#### Records for the task ####

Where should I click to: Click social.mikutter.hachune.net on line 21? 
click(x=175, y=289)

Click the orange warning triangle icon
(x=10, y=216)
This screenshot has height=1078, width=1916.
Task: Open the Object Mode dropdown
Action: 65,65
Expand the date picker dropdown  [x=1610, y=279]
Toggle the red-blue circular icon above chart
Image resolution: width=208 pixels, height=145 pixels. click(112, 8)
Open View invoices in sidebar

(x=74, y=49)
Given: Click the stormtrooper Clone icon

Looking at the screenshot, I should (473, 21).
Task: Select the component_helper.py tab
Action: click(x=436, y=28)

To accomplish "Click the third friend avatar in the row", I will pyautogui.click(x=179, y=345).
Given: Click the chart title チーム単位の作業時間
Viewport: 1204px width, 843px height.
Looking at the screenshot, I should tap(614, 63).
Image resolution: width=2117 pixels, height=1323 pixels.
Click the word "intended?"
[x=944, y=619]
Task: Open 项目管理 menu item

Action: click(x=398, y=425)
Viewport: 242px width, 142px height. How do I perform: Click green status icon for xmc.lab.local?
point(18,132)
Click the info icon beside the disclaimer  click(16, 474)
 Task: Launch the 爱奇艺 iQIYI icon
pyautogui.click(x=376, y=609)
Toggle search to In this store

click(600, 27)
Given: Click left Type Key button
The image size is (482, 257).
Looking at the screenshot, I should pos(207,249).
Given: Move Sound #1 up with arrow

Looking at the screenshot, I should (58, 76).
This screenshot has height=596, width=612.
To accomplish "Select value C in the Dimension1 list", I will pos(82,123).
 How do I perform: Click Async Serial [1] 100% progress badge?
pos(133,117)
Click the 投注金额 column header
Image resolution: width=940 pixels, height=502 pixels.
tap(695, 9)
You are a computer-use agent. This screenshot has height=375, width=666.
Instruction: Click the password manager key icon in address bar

####

Write out the rows above again, replacing each "Given" with "Goal" and leaving everything else unchanged.

Where should I click to: Click social.mikutter.hachune.net on line 21? 
click(x=175, y=289)

Click the orange warning triangle icon
(x=10, y=216)
This screenshot has height=1078, width=1916.
Task: Open the Object Mode dropdown
Action: 65,65
Expand the date picker dropdown  [x=1610, y=279]
Toggle the red-blue circular icon above chart
Image resolution: width=208 pixels, height=145 pixels. click(112, 8)
Open View invoices in sidebar

(x=74, y=49)
Goal: Click the stormtrooper Clone icon

Looking at the screenshot, I should (473, 21).
Task: Select the component_helper.py tab
Action: click(x=436, y=28)

To accomplish "Click the third friend avatar in the row", I will pyautogui.click(x=179, y=345).
Goal: Click the chart title チーム単位の作業時間
Viewport: 1204px width, 843px height.
Looking at the screenshot, I should tap(614, 63).
Image resolution: width=2117 pixels, height=1323 pixels.
Click the word "intended?"
[x=944, y=619]
Task: Open 项目管理 menu item

Action: click(x=398, y=425)
Viewport: 242px width, 142px height. How do I perform: Click green status icon for xmc.lab.local?
point(18,132)
Click the info icon beside the disclaimer  click(16, 474)
 Task: Launch the 爱奇艺 iQIYI icon
pyautogui.click(x=376, y=609)
Toggle search to In this store

click(600, 27)
Goal: Click left Type Key button
The image size is (482, 257).
Looking at the screenshot, I should pos(207,249).
Goal: Move Sound #1 up with arrow

Looking at the screenshot, I should (58, 76).
This screenshot has height=596, width=612.
To accomplish "Select value C in the Dimension1 list", I will pos(82,123).
 How do I perform: Click Async Serial [1] 100% progress badge?
pos(133,117)
Click the 投注金额 column header
Image resolution: width=940 pixels, height=502 pixels.
tap(695, 9)
You are a computer-use agent. This screenshot has height=375, width=666.
Instruction: Click the password manager key icon in address bar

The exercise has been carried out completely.